使用可能な物理データ・センターを最適に利用するには、複数のゾーンにストアをデプロイします。これで障害を分離することができます。各ゾーンには、すべてのシャードのコピーを含む完全なストアのコピーがあるためです。この構成では、ゾーンが機能しなくなっても、定数が維持されるかぎり、書込み可用性が自動的に再確立されます。
この他のレベルの障害分離を実現するには、データ・センター設計のベスト・プラクティスを適用する必要があります。たとえば、サイトの場所、建物の選択、フロア・レイアウト、機械設計、電気設備設計、モジュール性などです。
ただし、定数が失われた場合には、ゾーン障害からリカバリするためにフェイルオーバーなどの手動手順を使用できます。定数の詳細は、『Oracle NoSQL Database概要マニュアル』を参照してください。
通常フェイルオーバーが実行されるのは、プライマリ・ゾーンが機能しなくなった、またはプライマリ・ゾーンに接続できなくなり、セカンダリ・ゾーンの1つがプライマリの役割を引き継ぐために移行しているときです。フェイルオーバーは、使用可能なプライマリ・ゾーン数にまで定数を減らす場合にも実行できます。フェイルオーバーによってデータが失われる場合と失われない場合があります。
スイッチオーバーは、フェイルオーバーを実行した後で(元の構成をリストアするため)、または計画的メンテナンスとして実行できます。
通常、スイッチオーバーは、ストアのプライマリ・ゾーンと1つのセカンダリ・ゾーンの役割を入れ替えることです。スイッチオーバーは、メンテナンスの目的で1つ以上のゾーンをもう1つのタイプに変換するために実行することもできます。スイッチオーバーでは定数が必要であり、データの損失は発生しないことが保証されます。通常は、プライマリ・システムの計画的メンテナンスとして実行されます。
この章では、フェイルオーバーとスイッチオーバーの操作がどのように実行されるかを説明します。
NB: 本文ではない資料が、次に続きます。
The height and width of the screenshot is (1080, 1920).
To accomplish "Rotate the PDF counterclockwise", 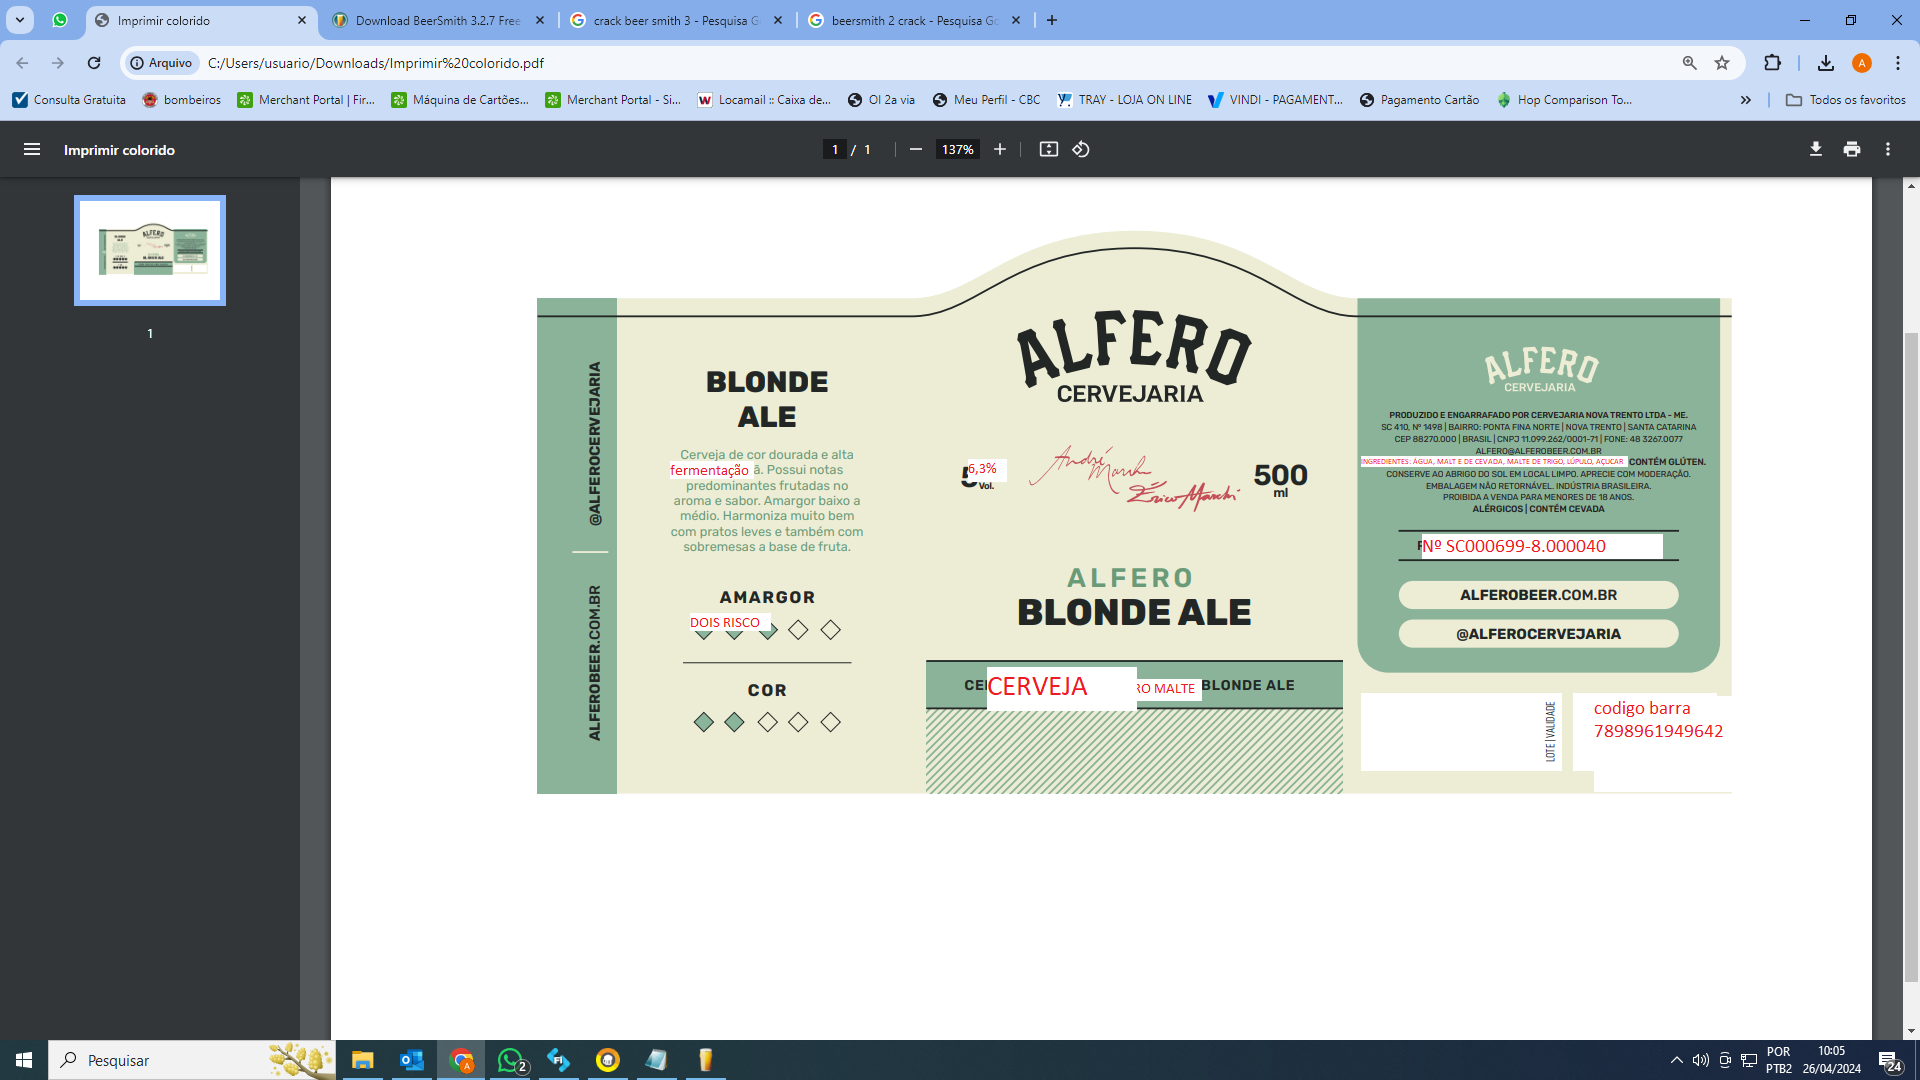I will pos(1081,149).
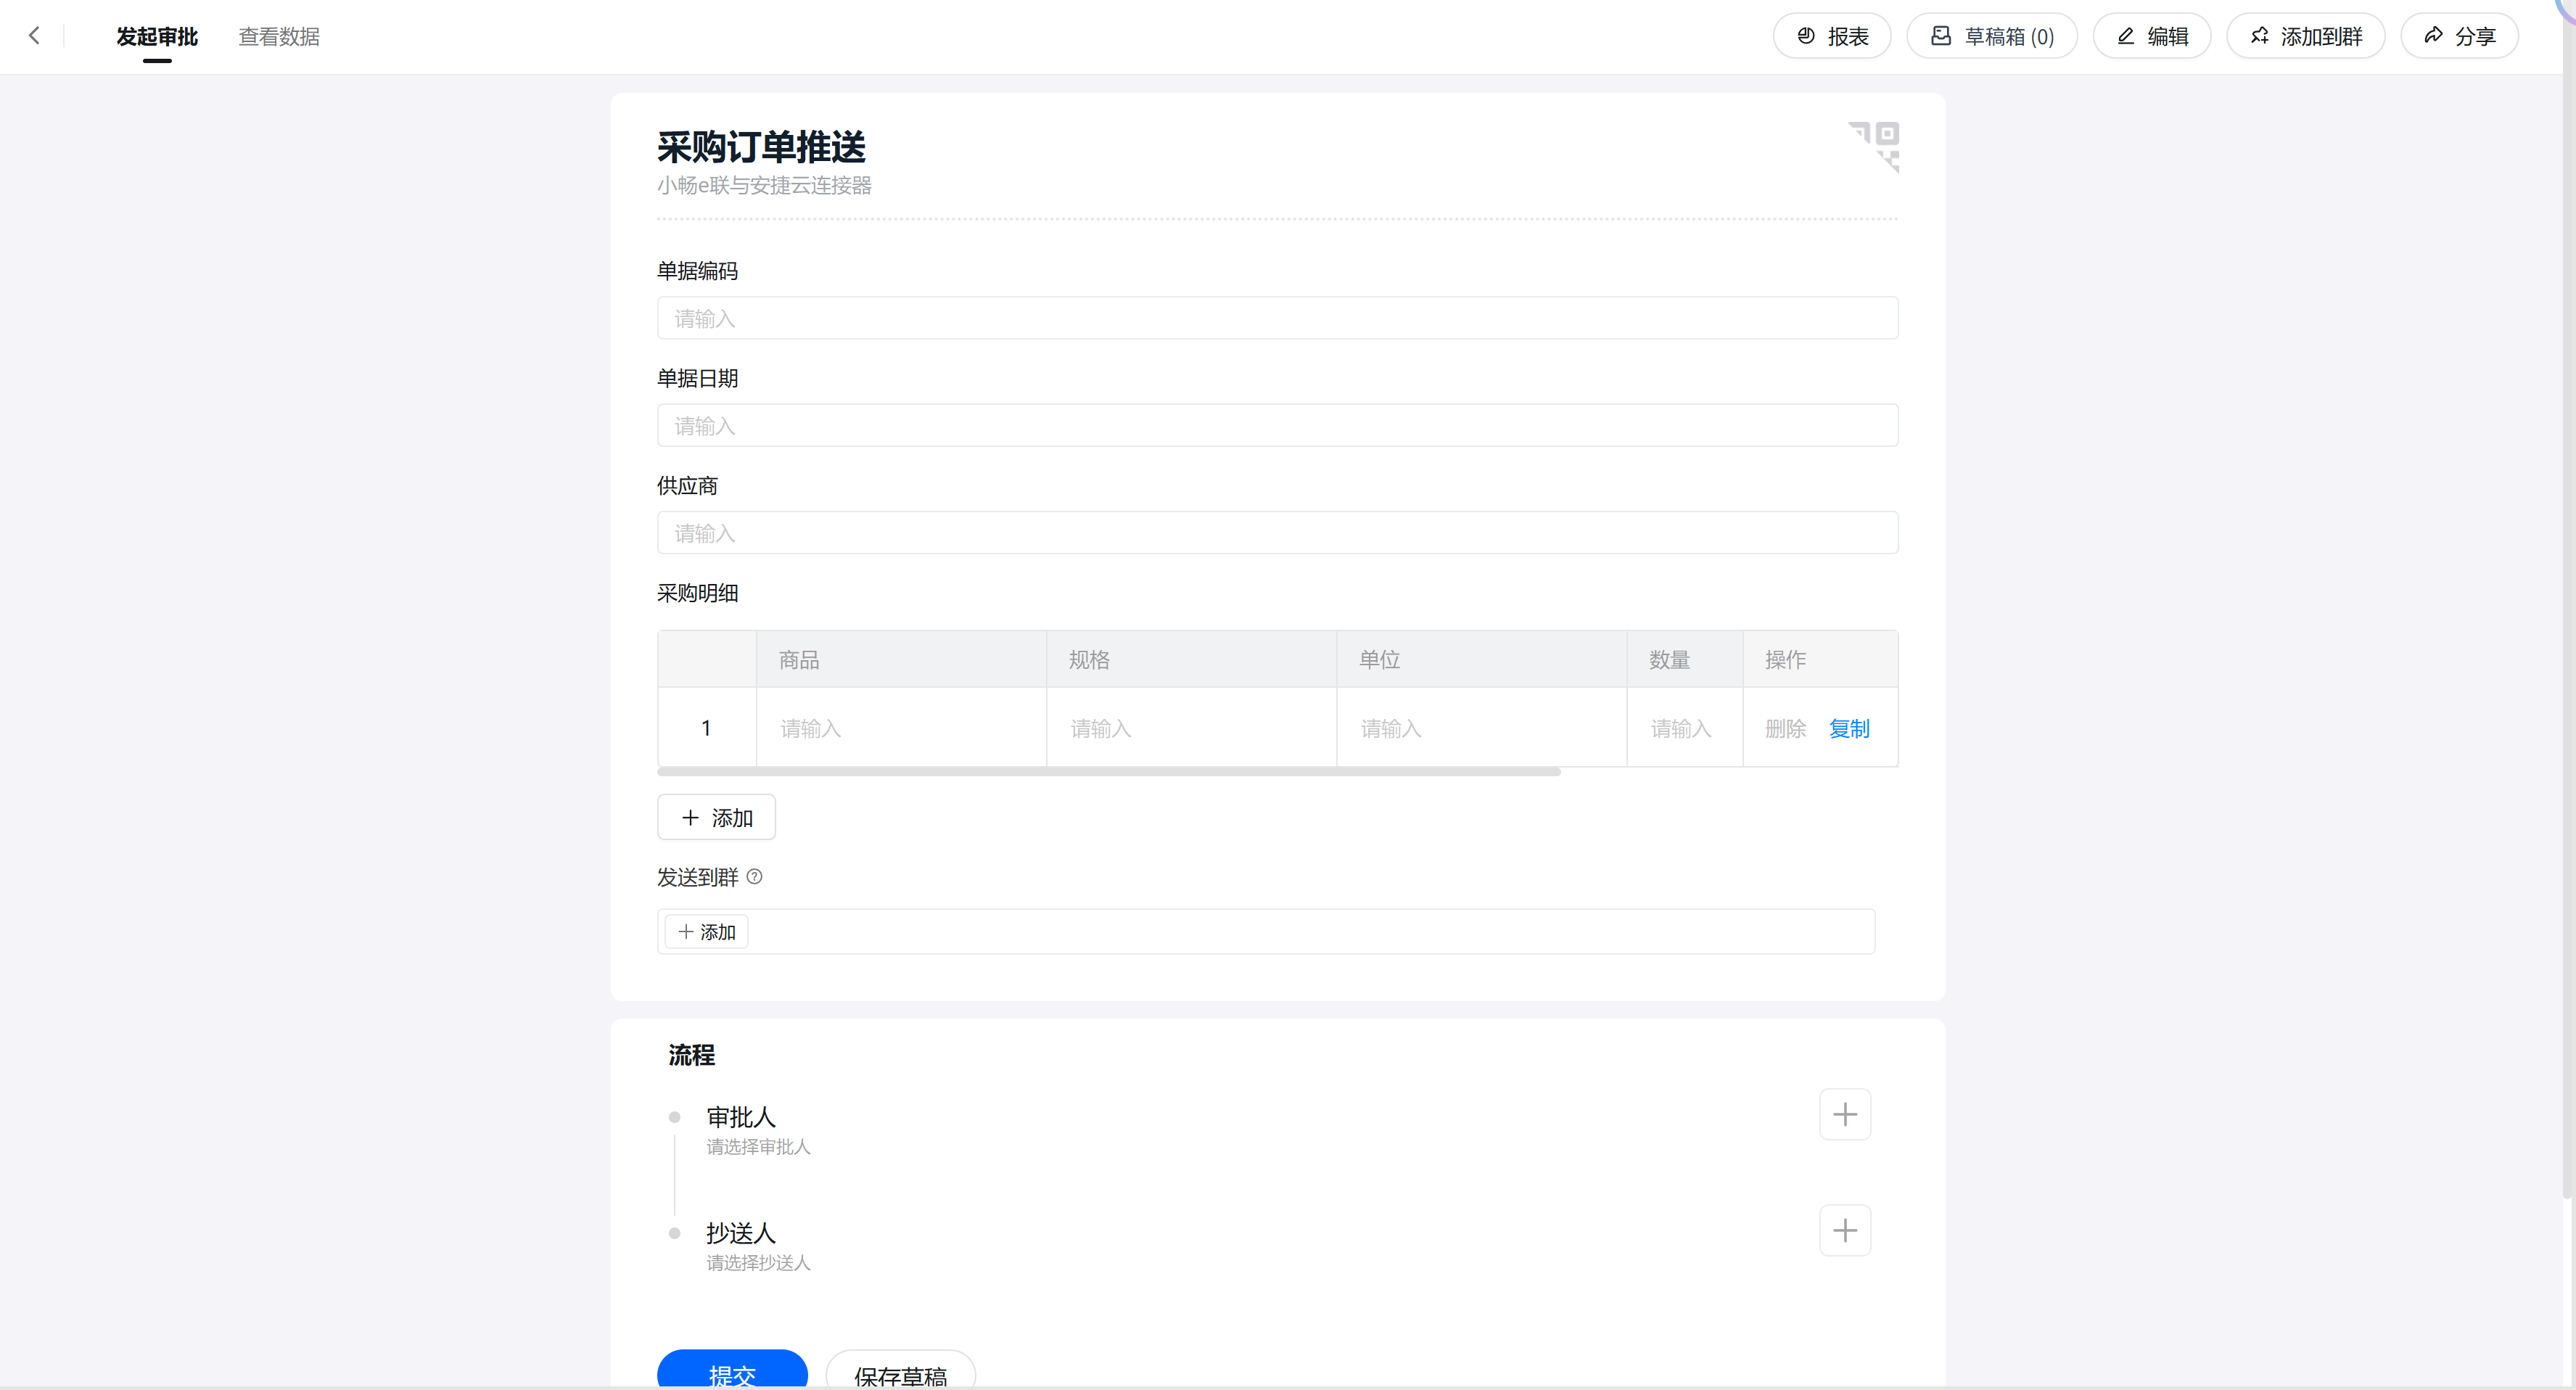Add a row to the 采购明细 table
This screenshot has width=2576, height=1390.
click(x=716, y=818)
ゾーンが機能しなくなったが定数が維持されている場合は、「機能していないゾーンのハードウェア交換による修復」で説明される手順に従い、機能しなくなったゾーンを新しいハードウェアを使用して修復する手段があります。
もう1つの方法は、機能しなくなったゾーンをセカンダリ・ゾーンに変換することです。場合によっては、このアプローチによって定数要件が減少し、ストアの高可用性が向上することがあります。
たとえば、ストアに2つのプライマリ・ゾーンがあり、ゾーン1のレプリケーション係数は3、ゾーン2のレプリケーション係数は2であるとします。このとき、ゾーン2が機能しなくなったとします。このケースでは、5個のレプリカのうち3個があるため定数は維持されますが、さらに障害が発生すると定数が失われることになります。
ゾーン2をセカンダリ・ゾーンに変換すると、プライマリ・レプリケーション係数が3に減少し、各シャードがさらに1回の障害に耐えられるようになります。
ゾーン・タイプの切替えによって可用性が向上するかどうかを判断する必要があります。向上する場合には、現在の状況で実行する価値があるかどうかを次に判断します。